Algo sobre la hipocresía

Elogio de la hipocresía
Saúl López Noriega
Revista Vértigo
Julio 2005

La hipocresía es considerada como un comportamiento indeseable. Nadie lo ostenta de manera orgullosa; se guarda como un secreto vergonzoso. Y aquellos que son desenmascarados como hipócritas, resbalan en un instante al terreno de la inferioridad moral: se convierten en bichitos cuya antipática naturaleza está corrompida por su penuria de honestidad y autenticidad.

Esta es la imagen más común con la que se califica a la hipocresía. Demasiado cursi y empalagosa: al sólo ampliar un tanto el ángulo ocular es posible percatarse de la importante función que ofrece ésta en la organización de la sociedad como fuerza civilizadora de la conducta humana. En efecto, el disimulo del comportamiento coadyuva de manera determinante a la consolidación de formas sociales más moderadas, alejadas de los impulsos y la espontaneidad. La convivencia social precisa de la hipocresía debido a la flaqueza de la voluntad humana, que nos impide desenvolvernos con una conducta perfectamente racional. Así, en cuanto brotan nuestros caprichos, deseos e intereses es necesario contenerlos a través de cumplidos, atenciones, buenos modales, cortesía, prudencia y discreción, los cuales permiten construir y mantener vínculos sociales entre los individuos. En no pocas ocasiones dichas uniones son fingidas, pero no por ello menos integradoras. Finalmente, el edificio de la sociedad no exige la amistad y hermandad entre sus miembros, precisa más bien del compromiso de éstos con ciertas formas y convenciones que limen la connatural aspereza y ambigüedad humana. Bien lo dijo La Rochefoucauld: “La hipocresía es el homenaje que el vicio le rinde a la virtud.”
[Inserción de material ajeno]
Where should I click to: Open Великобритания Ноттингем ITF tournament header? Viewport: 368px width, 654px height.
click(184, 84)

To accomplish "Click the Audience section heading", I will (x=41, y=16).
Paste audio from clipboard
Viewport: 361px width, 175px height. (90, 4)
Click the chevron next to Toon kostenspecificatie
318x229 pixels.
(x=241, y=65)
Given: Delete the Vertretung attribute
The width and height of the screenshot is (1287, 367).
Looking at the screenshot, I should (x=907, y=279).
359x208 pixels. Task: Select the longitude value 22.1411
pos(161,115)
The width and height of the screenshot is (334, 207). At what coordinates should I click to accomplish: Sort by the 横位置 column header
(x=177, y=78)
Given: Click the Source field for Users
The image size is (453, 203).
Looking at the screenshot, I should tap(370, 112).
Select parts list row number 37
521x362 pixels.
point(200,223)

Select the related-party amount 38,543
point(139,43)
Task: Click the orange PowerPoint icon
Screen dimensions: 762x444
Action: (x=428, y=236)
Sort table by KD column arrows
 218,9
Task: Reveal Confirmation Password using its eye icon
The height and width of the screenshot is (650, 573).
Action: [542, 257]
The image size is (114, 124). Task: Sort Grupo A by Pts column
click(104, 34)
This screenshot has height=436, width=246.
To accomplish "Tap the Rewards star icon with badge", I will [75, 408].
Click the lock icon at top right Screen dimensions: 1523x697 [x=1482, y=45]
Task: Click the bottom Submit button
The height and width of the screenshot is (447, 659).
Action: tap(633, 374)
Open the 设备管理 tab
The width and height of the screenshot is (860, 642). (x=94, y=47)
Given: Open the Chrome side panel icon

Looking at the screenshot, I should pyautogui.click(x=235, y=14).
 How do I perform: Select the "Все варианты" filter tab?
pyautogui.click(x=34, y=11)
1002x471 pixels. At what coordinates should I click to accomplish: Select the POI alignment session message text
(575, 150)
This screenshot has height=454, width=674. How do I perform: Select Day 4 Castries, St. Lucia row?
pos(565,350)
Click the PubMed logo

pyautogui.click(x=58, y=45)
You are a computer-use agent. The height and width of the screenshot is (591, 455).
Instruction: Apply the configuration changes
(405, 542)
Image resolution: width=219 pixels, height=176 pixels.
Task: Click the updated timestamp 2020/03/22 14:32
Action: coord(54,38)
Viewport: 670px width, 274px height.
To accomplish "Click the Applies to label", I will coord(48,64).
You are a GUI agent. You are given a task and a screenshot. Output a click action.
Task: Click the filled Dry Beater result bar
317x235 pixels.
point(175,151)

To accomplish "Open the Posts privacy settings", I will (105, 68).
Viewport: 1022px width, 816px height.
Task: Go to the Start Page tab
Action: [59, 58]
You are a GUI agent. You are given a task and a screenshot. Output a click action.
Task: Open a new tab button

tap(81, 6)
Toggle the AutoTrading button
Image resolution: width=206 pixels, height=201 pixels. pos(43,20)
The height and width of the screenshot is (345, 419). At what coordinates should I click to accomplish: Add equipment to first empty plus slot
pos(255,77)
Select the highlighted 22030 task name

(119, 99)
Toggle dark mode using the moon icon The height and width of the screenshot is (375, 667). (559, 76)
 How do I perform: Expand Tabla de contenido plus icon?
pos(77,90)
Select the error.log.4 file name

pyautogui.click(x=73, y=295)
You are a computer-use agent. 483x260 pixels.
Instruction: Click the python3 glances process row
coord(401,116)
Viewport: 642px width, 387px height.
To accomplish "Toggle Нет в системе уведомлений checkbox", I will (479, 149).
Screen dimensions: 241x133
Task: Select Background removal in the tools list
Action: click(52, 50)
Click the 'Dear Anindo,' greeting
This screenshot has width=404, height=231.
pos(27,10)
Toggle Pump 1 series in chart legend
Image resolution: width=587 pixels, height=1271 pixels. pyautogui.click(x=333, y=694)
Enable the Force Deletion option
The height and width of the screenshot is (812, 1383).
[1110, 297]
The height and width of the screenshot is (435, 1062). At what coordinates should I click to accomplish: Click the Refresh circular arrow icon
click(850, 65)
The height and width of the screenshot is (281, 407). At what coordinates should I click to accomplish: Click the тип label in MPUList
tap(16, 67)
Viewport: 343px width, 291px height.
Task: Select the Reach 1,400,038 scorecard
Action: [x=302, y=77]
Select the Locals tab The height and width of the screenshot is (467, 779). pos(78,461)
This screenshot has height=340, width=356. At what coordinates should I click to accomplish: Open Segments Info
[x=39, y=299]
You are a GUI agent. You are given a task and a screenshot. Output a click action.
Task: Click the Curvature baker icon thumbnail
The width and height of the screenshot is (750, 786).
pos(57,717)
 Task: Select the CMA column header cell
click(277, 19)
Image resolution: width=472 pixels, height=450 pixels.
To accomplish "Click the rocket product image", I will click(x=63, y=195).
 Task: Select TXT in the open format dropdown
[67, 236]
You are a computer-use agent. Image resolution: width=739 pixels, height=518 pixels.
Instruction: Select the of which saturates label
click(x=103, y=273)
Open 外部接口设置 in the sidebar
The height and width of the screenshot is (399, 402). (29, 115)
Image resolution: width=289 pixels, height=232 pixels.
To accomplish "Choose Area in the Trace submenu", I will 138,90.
Mas los beneficios de esta fuerza civilizadora van más allá de las reuniones de café entre amigos y las juntas de trabajo. La hipocresía es una pieza insustituible en la dinámica política de las democracias modernas. Ante la mirada de la publicidad de sus actos, los actores políticos tienen que fingir (atemperar) sus intereses personales y egoístas. Esto es, justamente, lo que ha detectado el filósofo social, Jon Elster, al estudiar los procesos constituyentes de la Convención Federal de Filadelfia de 1787 y de la Asamblea Constituyente de París de 1789-91. Los paradigmáticos documentos políticos que resultaron de tales asambleas, asegura el politólogo noruego, no fueron producto de la participación de individuos enteramente honestos, altruistas y comprometidos con el bien común. Cada uno, en realidad, buscaba más poder, proteger sus propiedades, aplastar al débil. Mas las etapas abiertas al público que tuvieron ambos procesos obligaron a los actores políticos a ocultar sus intenciones. Modularlas y mitigarlas. El derecho a saber lo que hacen nuestros representantes no busca curarlos de su ambición y deshonestidad, sino cohibirlos: expresar hipócritamente los intereses regula de manera inevitable el comportamiento.

Así, el gran valor de la hipocresía reside en su capacidad para dar expresión a la compleja conducta humana; su habilidad para retratar fielmente las intrínsecas oscilaciones entre lealtad, honestidad, compromiso y egoísmo, envida, mezquindad. Y, de esta manera, civilizarnos a pesar de nuestras debilidades. Por ello, sea por malicia o ingenuidad, aquellos que descalifican a la hipocresía e hinchan su pecho al presumir una honestidad y autenticidad absoluta, abrazan la idea de un comportamiento humano plano y monocromático; una conducta inflexible, impoluta y absurdamente coherente. Aquellos que escupen todo lo que piensan, que su conducta se nutre de la valiente verdad, y cuyo interés egoísta se exhibe sin maquillaje sólo pueden terminar como mártires o tiranos. Y de ellos sí hay que cuidarse.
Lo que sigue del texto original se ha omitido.